Saturday, January 16, 2021

Mirror Ball (1995)

I like the disco music represented by a mirror ball and I like Neil Young, but I must report that this album has nothing whatever to do with disco or even with mirror balls, except the grungy sepia image on the cover. In fact, that's Pearl Jam backing him for this one, a band that also has nothing to do with disco or mirror balls. The original release was an environmentally sensitive package, but now it comes in jewel boxes like most of them do. Who even buys CDs anymore? Well, in this case, me. I was amazed to find Mirror Ball is not on Napster, though it is on Spotify. The album felt to me then and still feels to me now pretty close to generic Neil Young product, which I know may be something of an oxymoron for the iconoclastic rocker. But it's full of songs that distinguish themselves merely on the fine points, when they distinguish themselves at all, even as it does remain overall satisfyingly lumbering and not without its winning moments of rockin' majesty. After opening with a curious sort of "Blow the Man Down" play in "Song X" it approaches quick liftoff with "Act of Love" followed by "I'm the Ocean," my favorite part of the album in 1995, with an ascendant keyboard pushing against the pounding bottom. That's 12 minutes of goodness right there. "What Happened Yesterday" is a shorty that works at first like the funeral for the Rolling Stones' jaunty "Something Happened to Me Yesterday" nearly 30 years earlier. But it's actually the overture to "Peace and Love," the one collaboration with Eddie Vedder (all the rest are Young songs). "I'm the Ocean" plays for 7:05. "Peace and Love" goes 7:02. "Scenery" is the longest at 8:50. Getting the picture? "Throw Your Hatred Down" (5:45) is there so we know their hearts are in the right place, which we already knew, though it has some very nice guitar. The single was "Downtown" (5:10), which may give some idea of their perspective. Even mediocre Neil Young has its points for fans like me, so I guess I can appreciate the thudding groove of "Downtown," such as it is.
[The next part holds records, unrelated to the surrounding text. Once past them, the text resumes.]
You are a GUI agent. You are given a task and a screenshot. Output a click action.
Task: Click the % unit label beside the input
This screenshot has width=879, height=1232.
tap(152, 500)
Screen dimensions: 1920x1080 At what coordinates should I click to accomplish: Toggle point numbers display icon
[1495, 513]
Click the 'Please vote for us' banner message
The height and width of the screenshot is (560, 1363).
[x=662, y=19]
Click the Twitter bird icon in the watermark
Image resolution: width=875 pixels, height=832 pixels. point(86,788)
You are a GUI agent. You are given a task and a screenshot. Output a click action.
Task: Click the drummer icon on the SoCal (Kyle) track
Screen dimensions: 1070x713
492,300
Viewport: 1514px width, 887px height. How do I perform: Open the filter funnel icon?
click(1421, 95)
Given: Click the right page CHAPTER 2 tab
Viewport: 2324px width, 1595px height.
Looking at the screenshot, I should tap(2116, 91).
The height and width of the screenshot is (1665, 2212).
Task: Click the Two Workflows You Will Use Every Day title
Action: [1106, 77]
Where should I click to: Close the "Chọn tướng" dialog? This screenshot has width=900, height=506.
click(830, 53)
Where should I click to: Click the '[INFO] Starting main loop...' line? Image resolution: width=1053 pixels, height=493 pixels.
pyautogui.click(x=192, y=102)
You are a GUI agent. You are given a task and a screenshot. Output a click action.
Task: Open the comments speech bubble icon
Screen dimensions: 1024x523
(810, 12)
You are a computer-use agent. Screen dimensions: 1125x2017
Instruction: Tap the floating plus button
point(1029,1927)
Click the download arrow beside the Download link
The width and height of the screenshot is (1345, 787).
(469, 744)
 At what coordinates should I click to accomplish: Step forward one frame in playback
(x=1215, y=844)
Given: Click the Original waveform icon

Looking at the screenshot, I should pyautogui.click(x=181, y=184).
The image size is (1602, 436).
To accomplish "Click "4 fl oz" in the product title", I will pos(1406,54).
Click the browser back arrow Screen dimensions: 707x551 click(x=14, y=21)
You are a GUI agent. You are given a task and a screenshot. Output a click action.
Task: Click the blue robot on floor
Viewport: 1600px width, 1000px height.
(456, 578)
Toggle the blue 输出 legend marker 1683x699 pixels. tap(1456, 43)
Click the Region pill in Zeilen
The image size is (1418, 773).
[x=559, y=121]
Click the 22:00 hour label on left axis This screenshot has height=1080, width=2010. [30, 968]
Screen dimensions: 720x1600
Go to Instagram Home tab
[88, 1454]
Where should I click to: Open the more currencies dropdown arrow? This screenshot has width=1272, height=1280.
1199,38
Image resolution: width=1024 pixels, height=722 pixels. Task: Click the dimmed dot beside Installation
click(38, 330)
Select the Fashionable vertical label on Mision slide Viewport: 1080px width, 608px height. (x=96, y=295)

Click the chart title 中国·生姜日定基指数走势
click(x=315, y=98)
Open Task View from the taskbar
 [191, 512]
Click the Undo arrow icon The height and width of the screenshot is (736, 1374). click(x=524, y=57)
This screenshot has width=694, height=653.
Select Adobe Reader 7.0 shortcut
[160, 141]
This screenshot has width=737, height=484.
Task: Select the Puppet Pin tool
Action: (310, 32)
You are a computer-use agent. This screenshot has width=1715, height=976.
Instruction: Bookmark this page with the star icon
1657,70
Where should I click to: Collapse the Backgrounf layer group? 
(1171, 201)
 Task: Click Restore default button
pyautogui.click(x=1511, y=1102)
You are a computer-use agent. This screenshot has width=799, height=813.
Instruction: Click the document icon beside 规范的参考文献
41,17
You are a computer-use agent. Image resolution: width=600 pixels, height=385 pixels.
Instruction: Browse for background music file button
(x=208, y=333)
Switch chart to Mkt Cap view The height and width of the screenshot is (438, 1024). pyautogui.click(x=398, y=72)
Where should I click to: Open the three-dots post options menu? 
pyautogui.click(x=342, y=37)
But when you're alone and life is making you lonely it's no Petula Clark. Like the rest of the album, the highs here are just not that high.

1 comment:

  1. For me Young '69 to '79 is sui generis brilliance. But sometimes I think of everything after Rust Never Sleeps as "Neil Young product" and sometimes, if I'm maybe feeling more charitable, everything after Ragged Glory. Dude puts out too many albums!